## SHORT EXERCISE 1
Recast the listing below as a JSON list of strings, one string per line with blank lines skipped, covering only the lines from the one containing "How do I perform: Click" through the end of the listing, inclusive. Omit the pictures from your answer.

## EXTRACT PROVIDED

□ □ □ □

- Regierungsbezirk Koblenz (1974–1999) in Rhineland-Palatinate
- Country: Germany
- State: Rhineland-Palatinate
- Disestablished: 2000-01-01
- Region seat: Koblenz

Area
- • Total: 8,076.21 km^{2} (3,118.24 sq mi)

Population (2001)
- • Total: 1,524,695
- • Density: 188.788/km^{2} (488.960/sq mi)

GDP
- • Total: €55.229 billion (2021)

= Koblenz (region) =

Koblenz was one of the - at last - three Regierungsbezirke of Rhineland-Palatinate, Germany, located in the north-east of the state.

The region was created in 1815 as part of the Prussian Rhineland, becoming part of the new state of Rhineland-Palatinate in 1946. In 1968 the neighbouring Montabaur Region was dissolved and its territory annexed to Koblenz Region.

□ □ □ □

## RECORDED INFORMATION
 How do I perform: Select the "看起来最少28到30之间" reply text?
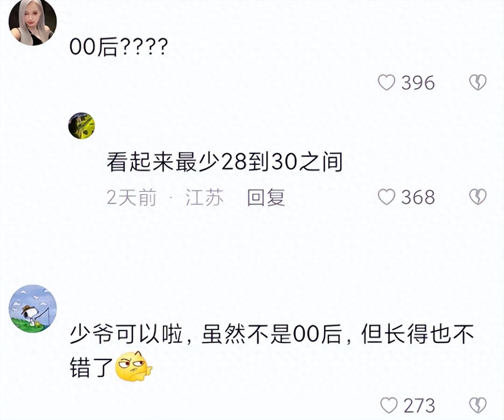point(225,162)
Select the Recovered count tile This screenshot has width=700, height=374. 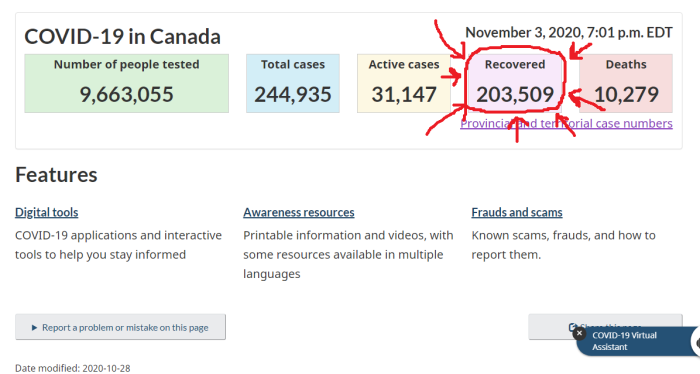pos(515,83)
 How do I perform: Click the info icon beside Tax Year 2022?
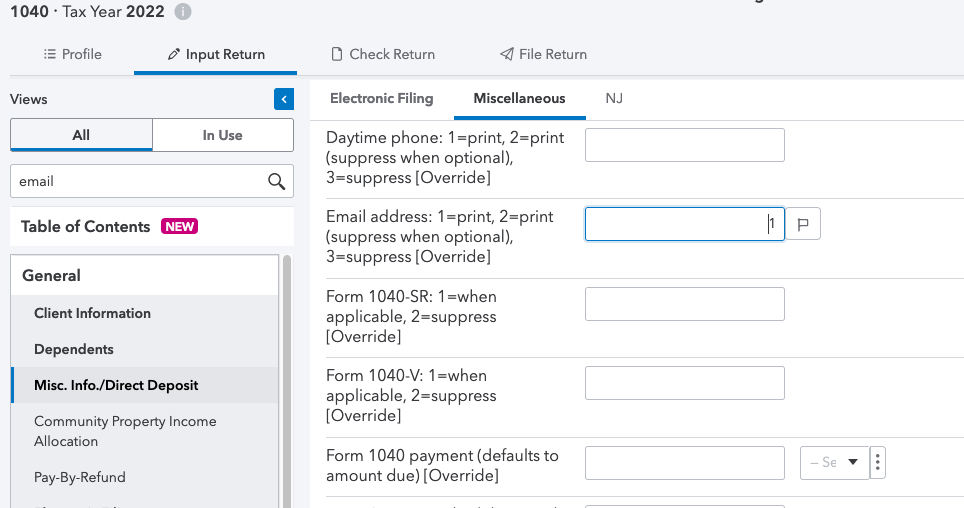tap(182, 12)
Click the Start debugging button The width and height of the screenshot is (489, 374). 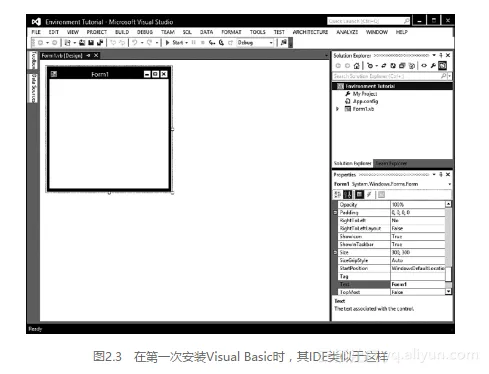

□ □ □ □

## SHORT EXERCISE 2
Print the full Koblenz region text above verbatim.

## FULL SOLUTION 1
[
  " How do I perform: Click the info icon beside Tax Year 2022?",
  "tap(182, 12)",
  "Click the Start debugging button The width and height of the screenshot is (489, 374). "
]

## FULL SOLUTION 2
- Regierungsbezirk Koblenz (1974–1999) in Rhineland-Palatinate
- Country: Germany
- State: Rhineland-Palatinate
- Disestablished: 2000-01-01
- Region seat: Koblenz

Area
- • Total: 8,076.21 km^{2} (3,118.24 sq mi)

Population (2001)
- • Total: 1,524,695
- • Density: 188.788/km^{2} (488.960/sq mi)

GDP
- • Total: €55.229 billion (2021)

= Koblenz (region) =

Koblenz was one of the - at last - three Regierungsbezirke of Rhineland-Palatinate, Germany, located in the north-east of the state.

The region was created in 1815 as part of the Prussian Rhineland, becoming part of the new state of Rhineland-Palatinate in 1946. In 1968 the neighbouring Montabaur Region was dissolved and its territory annexed to Koblenz Region.